Abstract
The emergence and development of deep learning theory in machine learning field provide new method for visual-based pedestrian recognition technology. To achieve better performance in this application, an improved weakly supervised hierarchical deep learning pedestrian recognition algorithm with two-dimensional deep belief networks is proposed. The improvements are made by taking into consideration the weaknesses of structure and training methods of existing classifiers. First, traditional one-dimensional deep belief network is expanded to two-dimensional that allows image matrix to be loaded directly to preserve more information of a sample space. Then, a determination regularization term with small weight is added to the traditional unsupervised training objective function. By this modification, original unsupervised training is transformed to weakly supervised training. Subsequently, that gives the extracted features discrimination ability. Multiple sets of comparative experiments show that the performance of the proposed algorithm is better than other deep learning algorithms in recognition rate and outperforms most of the existing state-of-the-art methods in non-occlusion pedestrian data set while performs fair in weakly and heavily occlusion data set.
Introduction
Vision-based pedestrian detection in traffic scene is a very critical part for many applications such as vehicle active safety, intelligent vehicles and intelligent traffic surveillance. 1 –3 Subsequently, due to the obvious theoretical research value and practical value, pedestrian detection in traffic scene has continuous interest in academic and industrial fields. However, robust pedestrian detection in traffic scene is still facing number of challenges due to different human poses, occlusion and clothing, in addition to complicated backgrounds especially in a moving objects such as vehicles. To date, many review reports about pedestrian detection are given. 4,5
Pattern recognition is proved to be the most effective framework for vision-based object detection tasks including pedestrian detection. The key point for object detection under this framework is establishing an appropriate representation of the perception object. In other words, proper features are able to retain more information related to perception object and hardly affected by unrelated changes. For pedestrian detection tasks, many of the existing works focus on how to design or choose better features.

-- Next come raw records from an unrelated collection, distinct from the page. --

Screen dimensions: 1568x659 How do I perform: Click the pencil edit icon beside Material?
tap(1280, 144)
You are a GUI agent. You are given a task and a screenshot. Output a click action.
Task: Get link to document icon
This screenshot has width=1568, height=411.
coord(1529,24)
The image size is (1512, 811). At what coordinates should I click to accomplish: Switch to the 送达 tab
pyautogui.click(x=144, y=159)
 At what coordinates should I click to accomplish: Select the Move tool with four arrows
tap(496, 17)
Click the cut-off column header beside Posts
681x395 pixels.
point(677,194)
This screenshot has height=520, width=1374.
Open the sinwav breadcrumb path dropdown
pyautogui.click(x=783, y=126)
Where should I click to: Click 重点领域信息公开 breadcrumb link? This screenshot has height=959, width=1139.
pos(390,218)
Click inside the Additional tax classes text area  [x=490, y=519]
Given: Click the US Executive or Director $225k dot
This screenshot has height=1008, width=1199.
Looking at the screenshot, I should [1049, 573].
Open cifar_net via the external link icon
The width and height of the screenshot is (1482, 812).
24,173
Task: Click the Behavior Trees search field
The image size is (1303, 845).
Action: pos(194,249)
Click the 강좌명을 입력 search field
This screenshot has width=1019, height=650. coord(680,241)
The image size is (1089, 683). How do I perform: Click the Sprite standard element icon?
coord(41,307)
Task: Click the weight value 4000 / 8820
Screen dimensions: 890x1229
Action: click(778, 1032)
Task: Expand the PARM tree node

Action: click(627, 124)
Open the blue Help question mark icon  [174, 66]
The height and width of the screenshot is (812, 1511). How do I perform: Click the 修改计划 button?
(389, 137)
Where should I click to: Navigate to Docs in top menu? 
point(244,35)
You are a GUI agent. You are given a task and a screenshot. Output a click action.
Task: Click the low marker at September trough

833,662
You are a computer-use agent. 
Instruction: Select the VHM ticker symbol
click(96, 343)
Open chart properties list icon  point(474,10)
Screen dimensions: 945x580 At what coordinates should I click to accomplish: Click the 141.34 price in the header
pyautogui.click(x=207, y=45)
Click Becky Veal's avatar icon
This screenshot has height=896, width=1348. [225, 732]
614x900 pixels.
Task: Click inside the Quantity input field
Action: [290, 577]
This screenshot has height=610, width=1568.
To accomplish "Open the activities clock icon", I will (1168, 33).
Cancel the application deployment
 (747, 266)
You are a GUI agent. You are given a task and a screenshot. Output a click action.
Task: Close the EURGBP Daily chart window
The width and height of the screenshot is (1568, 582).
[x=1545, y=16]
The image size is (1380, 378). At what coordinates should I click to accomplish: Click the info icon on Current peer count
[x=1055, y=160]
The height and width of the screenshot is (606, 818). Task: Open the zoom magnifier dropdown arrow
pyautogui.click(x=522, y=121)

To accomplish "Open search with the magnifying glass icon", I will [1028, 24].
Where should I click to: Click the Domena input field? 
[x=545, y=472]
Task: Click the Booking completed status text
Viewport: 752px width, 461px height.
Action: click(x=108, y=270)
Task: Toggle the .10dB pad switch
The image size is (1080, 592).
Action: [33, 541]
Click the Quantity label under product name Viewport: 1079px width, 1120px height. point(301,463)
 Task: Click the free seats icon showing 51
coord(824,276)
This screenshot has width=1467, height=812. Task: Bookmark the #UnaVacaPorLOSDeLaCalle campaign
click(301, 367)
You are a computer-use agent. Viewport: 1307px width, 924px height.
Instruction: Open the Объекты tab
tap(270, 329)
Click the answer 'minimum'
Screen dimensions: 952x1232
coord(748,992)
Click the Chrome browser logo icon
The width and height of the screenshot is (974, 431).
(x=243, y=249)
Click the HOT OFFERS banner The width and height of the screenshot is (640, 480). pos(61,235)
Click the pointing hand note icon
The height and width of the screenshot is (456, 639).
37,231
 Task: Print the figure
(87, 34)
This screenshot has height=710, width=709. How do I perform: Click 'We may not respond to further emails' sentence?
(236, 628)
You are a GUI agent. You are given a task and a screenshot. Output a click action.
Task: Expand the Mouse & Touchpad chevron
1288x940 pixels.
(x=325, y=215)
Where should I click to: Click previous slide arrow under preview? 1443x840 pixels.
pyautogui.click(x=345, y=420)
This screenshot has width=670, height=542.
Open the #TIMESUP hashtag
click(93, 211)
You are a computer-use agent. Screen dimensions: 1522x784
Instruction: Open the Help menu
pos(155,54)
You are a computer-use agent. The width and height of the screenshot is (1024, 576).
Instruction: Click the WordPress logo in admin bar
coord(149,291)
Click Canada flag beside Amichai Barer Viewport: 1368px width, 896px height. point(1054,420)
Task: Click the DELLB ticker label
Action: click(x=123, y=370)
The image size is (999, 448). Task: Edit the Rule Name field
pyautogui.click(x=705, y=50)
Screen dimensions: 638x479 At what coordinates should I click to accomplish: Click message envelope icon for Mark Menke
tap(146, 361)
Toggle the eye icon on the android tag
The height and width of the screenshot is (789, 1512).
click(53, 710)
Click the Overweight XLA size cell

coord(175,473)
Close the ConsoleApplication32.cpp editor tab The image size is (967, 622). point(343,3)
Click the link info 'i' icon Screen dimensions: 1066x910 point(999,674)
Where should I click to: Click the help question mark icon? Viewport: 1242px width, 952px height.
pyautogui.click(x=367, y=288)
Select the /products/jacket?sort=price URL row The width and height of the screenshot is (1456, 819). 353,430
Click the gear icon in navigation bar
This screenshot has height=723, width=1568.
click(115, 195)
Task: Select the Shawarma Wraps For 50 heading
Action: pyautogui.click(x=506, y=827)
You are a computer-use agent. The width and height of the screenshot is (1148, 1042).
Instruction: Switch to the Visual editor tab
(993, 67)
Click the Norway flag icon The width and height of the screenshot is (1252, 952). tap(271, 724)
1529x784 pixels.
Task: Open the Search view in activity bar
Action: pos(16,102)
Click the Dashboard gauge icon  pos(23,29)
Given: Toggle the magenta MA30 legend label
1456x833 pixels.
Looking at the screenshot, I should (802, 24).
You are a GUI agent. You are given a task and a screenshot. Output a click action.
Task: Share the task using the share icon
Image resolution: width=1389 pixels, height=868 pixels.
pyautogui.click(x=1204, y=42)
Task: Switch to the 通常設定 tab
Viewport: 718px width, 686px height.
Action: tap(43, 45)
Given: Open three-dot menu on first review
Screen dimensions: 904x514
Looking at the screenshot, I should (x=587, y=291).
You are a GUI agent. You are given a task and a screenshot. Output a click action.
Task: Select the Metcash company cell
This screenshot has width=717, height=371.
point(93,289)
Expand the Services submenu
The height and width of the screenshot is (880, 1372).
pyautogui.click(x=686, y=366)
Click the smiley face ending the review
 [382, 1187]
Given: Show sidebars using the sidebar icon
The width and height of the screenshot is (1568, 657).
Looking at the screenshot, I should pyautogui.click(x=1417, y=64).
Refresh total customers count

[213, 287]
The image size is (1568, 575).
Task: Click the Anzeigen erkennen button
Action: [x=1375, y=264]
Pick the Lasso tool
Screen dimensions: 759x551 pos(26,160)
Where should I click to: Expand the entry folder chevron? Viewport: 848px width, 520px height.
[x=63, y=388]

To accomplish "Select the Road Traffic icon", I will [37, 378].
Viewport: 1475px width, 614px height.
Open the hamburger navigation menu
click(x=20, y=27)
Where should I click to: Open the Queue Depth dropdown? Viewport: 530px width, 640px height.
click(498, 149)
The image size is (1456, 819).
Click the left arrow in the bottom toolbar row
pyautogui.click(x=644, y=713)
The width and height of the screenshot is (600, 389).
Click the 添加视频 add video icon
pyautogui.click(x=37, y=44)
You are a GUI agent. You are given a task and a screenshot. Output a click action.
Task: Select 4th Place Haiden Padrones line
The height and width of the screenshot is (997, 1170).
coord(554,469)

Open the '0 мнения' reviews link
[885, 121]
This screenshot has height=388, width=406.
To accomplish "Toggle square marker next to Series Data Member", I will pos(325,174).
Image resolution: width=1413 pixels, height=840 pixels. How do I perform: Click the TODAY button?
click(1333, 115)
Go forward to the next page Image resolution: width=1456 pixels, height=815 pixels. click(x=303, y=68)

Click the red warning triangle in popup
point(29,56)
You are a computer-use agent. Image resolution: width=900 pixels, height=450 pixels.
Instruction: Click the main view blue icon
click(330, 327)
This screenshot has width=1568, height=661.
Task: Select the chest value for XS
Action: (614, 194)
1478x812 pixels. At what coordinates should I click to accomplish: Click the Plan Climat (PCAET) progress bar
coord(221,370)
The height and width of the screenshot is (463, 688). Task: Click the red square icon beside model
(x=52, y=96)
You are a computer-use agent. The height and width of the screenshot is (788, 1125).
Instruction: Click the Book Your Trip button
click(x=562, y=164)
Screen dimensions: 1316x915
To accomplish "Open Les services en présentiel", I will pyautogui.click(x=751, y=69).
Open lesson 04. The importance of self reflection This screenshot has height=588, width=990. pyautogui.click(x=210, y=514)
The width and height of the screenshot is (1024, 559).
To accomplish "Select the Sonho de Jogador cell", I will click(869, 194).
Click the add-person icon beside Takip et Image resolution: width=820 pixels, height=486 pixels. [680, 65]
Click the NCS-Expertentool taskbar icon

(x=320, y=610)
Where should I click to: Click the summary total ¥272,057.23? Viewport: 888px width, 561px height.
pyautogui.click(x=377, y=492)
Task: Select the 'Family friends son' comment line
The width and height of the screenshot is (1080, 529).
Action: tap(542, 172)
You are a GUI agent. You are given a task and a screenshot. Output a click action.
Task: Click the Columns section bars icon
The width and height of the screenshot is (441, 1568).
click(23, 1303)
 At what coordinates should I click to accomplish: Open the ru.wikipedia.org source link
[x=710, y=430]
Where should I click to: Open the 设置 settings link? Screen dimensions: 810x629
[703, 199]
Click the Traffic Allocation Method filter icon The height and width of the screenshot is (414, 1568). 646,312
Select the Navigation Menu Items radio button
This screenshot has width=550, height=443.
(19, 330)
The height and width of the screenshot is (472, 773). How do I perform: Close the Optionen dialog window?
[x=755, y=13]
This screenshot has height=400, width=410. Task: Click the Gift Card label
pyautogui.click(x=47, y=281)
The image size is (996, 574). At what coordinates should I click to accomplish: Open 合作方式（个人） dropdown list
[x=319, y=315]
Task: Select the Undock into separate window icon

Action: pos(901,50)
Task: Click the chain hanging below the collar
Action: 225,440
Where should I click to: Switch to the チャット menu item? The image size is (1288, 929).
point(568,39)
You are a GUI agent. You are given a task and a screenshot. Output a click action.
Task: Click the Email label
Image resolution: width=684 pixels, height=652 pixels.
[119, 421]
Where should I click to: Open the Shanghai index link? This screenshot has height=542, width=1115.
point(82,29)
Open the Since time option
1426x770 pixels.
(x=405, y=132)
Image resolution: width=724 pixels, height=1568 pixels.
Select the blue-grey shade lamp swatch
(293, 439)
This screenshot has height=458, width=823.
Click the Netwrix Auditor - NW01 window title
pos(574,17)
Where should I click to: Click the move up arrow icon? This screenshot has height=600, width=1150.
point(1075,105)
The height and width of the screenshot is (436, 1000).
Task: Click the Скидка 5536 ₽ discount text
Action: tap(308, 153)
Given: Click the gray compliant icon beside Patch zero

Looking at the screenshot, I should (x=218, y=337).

Most of the existing state-of-the-art pedestrian detection methods use various handcrafted features such as Histogram of Oriented Gradient (HOG) feature, 6 Haar wavelet feature, 7 Gabor feature 8 and their variants or combinations. After features are designed, all the samples are represented by the chosen features and are loaded to a trainable classification framework such as support vector machine (SVM), 9 Adaboost, 10 decision tree, 11 random forest 12 or other frameworks. Finally, a supervised training is performed to maintain a pedestrian recognition classifier.
As mentioned before, in the traditional machine learning methods, all the handcrafted features are selected by researchers and lack theoretical basis and scientific support. Accordingly, the selection of features is mainly based on the researchers’ experience and by luck which is dramatically unstable. Moreover, the process of designing the features is time-consuming. Therefore, it is important to find automatic methods to design suitable features for pedestrian recognition. The proposed deep learning method is expected to solve the feature automatic design problem. 13 –17 Deep learning is a bio-inspired architecture which describes data such as image, voice and text by mimicking the human brain mechanisms of learning and analysis. Through deep learning, features are transformed from original space of lower layer to new space in higher layer. Compared with handcrafted feature, the automatic features generated by deep learning are more capable of expressing the details of internal properties of the data. Because of its robust ability in feature leaning, the interest in deep learning is increasing among academic researchers as a new important branch of machine learning.
Recently, deep model was gradually used for pedestrian detection. In the study of Norouzi et al., 18 they proposed a convolutional restricted Boltzmann machine (CRBM)-based deep model to learn a novel shift-invariant feature and apply this new feature to pedestrian detection tasks, which performs better than traditional scale-invariant feature transform (SIFT) feature. In the study of Ouyang and Wang, 19 they proposed a discriminative deep model (DDM) for pedestrian detection. Sermanet et al. 20 proposed a pedestrian detection with unsupervised deep convolutional neural network (DCNN). Zeng et al. 21 proposed a transfer learning method for pedestrian detection which combines the feature extraction ability of convolutional neural network and similar feature transfer ability of auto-encoder. Focusing on pedestrian occlusion, Ouyang et al. 22 proposed a mutual visibility relationship-based deep model (MDM).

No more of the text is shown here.